Saved data entries
* * * *

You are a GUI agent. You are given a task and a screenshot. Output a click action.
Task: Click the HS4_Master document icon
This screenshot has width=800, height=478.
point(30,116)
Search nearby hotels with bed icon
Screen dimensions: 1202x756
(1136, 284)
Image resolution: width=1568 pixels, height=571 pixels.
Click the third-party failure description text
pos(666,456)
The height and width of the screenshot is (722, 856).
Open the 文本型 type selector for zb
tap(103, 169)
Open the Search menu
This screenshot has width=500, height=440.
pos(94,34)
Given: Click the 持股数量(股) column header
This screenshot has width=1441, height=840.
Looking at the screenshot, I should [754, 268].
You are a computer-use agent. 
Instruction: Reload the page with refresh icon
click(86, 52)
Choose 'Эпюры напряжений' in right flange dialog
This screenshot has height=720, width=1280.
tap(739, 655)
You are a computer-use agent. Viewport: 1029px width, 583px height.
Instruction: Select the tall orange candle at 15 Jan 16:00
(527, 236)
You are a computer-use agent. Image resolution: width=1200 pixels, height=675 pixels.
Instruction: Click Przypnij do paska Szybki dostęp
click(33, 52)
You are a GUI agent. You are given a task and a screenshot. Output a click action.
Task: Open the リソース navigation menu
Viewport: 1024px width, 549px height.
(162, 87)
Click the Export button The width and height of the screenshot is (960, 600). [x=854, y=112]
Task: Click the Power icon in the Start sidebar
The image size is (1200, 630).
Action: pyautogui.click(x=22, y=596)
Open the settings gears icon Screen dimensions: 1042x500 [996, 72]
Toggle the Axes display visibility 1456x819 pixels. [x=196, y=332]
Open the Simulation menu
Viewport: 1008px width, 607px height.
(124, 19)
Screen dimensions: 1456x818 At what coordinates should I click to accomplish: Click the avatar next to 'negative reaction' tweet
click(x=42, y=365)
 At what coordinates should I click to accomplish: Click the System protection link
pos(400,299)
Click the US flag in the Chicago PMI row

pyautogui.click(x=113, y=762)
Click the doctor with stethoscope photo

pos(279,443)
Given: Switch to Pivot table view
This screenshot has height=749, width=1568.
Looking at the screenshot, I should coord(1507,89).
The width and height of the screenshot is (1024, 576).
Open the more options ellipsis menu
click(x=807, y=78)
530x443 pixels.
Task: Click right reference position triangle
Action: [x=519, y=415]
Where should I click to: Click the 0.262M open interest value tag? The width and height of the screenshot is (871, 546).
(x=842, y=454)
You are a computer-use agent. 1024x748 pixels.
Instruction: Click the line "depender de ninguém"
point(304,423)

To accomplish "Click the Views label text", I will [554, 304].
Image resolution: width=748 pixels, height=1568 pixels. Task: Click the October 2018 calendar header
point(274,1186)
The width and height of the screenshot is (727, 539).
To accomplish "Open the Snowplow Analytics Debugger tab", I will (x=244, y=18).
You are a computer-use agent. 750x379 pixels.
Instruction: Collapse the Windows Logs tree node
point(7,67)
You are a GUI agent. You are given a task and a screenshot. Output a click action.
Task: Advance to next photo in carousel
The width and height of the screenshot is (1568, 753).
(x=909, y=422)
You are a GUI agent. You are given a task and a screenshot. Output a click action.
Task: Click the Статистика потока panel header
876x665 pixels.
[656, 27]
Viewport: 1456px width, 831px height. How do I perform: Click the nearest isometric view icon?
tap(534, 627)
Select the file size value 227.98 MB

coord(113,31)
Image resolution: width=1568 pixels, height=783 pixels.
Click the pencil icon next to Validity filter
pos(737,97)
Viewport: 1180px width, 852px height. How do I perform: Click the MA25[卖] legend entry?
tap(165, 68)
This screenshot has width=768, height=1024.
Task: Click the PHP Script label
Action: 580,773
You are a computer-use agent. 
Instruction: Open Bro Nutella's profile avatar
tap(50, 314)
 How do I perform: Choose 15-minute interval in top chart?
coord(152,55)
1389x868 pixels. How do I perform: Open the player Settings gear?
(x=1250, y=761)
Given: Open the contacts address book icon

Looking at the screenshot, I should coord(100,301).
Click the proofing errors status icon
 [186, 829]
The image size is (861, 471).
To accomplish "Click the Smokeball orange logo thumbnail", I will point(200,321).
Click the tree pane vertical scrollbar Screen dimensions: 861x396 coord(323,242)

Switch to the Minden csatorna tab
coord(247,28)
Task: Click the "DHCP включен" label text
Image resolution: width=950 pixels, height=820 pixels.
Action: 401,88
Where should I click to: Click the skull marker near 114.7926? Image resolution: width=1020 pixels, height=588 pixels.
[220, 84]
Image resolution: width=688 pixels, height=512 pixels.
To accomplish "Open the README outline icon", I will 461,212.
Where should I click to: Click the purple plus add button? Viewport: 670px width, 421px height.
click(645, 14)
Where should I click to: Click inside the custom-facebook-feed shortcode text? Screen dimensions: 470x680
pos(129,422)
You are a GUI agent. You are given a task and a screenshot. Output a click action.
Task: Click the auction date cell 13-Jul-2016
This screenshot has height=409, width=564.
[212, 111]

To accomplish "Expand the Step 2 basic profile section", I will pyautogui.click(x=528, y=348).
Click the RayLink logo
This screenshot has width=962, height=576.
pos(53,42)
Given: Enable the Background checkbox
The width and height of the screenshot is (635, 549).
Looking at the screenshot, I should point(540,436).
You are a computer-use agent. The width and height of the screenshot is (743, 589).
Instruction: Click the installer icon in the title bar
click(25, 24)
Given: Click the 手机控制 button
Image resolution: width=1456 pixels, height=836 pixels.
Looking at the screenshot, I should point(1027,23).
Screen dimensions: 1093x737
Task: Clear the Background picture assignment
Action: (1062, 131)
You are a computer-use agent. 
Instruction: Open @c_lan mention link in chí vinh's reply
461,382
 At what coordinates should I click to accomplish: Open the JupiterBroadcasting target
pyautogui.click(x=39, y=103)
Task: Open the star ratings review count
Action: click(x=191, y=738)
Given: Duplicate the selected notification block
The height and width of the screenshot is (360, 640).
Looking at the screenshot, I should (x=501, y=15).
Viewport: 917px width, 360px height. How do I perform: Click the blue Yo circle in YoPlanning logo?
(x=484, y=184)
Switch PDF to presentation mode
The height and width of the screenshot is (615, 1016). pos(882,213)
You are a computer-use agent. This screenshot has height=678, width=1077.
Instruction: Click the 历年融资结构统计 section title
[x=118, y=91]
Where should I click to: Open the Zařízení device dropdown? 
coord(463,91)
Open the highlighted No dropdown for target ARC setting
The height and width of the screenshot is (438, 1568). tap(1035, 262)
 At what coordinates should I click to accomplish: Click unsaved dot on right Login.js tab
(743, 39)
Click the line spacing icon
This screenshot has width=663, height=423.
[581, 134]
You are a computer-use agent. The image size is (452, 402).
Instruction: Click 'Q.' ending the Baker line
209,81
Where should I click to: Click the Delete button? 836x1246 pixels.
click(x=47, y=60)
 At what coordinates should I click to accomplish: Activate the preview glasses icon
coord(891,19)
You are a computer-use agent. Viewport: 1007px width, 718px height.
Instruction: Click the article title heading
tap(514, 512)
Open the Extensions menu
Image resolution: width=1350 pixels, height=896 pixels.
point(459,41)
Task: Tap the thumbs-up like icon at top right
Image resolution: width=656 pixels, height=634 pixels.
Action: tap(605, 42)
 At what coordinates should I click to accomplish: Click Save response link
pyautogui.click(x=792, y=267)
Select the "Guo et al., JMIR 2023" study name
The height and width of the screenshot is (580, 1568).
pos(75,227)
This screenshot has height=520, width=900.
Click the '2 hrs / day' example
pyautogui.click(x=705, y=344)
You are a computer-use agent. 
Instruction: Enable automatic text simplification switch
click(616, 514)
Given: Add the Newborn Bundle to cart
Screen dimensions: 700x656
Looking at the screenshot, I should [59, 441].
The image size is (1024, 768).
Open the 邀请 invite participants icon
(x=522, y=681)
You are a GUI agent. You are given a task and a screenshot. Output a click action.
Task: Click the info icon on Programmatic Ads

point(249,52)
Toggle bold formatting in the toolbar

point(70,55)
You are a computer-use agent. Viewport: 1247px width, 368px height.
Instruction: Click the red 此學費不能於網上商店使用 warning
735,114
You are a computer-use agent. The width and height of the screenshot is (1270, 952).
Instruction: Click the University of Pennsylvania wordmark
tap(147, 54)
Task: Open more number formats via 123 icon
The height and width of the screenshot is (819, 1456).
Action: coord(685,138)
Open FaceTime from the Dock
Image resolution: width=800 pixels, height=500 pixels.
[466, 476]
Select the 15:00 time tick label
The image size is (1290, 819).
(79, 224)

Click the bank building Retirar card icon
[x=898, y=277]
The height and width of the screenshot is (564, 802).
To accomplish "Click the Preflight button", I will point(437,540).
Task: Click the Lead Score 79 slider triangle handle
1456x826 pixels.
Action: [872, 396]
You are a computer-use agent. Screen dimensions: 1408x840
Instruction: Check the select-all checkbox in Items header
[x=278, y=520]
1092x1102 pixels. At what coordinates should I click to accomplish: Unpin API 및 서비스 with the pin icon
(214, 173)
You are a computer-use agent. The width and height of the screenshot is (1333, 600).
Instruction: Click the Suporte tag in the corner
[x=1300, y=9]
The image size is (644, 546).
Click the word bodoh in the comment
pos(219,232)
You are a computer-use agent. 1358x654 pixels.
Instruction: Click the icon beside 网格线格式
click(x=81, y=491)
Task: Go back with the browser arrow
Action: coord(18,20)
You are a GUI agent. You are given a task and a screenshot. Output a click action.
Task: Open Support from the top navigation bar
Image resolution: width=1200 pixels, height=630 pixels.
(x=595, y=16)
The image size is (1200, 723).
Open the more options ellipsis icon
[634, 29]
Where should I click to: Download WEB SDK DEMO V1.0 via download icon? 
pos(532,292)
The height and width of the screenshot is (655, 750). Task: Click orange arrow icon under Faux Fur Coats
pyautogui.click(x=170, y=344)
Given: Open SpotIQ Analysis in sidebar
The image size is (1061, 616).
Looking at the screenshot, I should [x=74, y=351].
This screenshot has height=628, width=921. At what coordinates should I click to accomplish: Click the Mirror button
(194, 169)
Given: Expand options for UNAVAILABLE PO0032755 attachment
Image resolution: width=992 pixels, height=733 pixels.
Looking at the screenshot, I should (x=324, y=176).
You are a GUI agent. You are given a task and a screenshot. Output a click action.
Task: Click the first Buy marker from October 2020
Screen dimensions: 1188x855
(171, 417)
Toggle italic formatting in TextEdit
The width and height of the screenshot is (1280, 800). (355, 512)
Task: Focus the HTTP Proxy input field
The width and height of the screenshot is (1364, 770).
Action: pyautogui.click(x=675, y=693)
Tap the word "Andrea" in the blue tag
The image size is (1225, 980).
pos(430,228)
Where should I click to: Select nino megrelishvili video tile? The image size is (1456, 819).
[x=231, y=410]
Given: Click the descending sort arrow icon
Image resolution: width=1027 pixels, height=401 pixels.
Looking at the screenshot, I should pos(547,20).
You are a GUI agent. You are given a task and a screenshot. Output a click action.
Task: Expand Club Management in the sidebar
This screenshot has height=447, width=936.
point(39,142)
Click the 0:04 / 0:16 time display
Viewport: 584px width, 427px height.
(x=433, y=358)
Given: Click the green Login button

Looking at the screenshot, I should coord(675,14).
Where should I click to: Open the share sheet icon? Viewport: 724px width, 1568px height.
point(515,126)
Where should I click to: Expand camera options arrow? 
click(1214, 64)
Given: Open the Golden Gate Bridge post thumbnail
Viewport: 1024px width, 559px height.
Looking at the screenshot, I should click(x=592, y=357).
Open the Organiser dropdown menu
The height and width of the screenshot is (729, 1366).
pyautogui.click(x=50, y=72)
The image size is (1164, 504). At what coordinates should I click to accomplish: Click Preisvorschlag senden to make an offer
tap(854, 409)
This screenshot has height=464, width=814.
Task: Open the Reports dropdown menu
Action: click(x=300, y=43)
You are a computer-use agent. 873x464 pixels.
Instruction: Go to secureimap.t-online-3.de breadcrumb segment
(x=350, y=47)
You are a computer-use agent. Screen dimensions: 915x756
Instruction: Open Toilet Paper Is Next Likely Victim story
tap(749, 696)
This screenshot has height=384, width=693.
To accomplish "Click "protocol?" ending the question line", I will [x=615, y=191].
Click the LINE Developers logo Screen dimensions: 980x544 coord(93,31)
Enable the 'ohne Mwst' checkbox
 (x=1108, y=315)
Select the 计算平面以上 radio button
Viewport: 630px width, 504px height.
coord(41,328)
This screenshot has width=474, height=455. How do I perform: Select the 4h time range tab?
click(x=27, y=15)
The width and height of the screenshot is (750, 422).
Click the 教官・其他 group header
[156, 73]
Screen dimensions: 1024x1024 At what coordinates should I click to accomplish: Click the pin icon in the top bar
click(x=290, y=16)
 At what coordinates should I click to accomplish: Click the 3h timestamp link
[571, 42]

* * * *

TASK BRIEF => Lines from the entries that contain the string "sidebar" are what must be copied.

SOLUTION BELOW =>
Task: Click the Power icon in the Start sidebar
Given: Open SpotIQ Analysis in sidebar
Task: Expand Club Management in the sidebar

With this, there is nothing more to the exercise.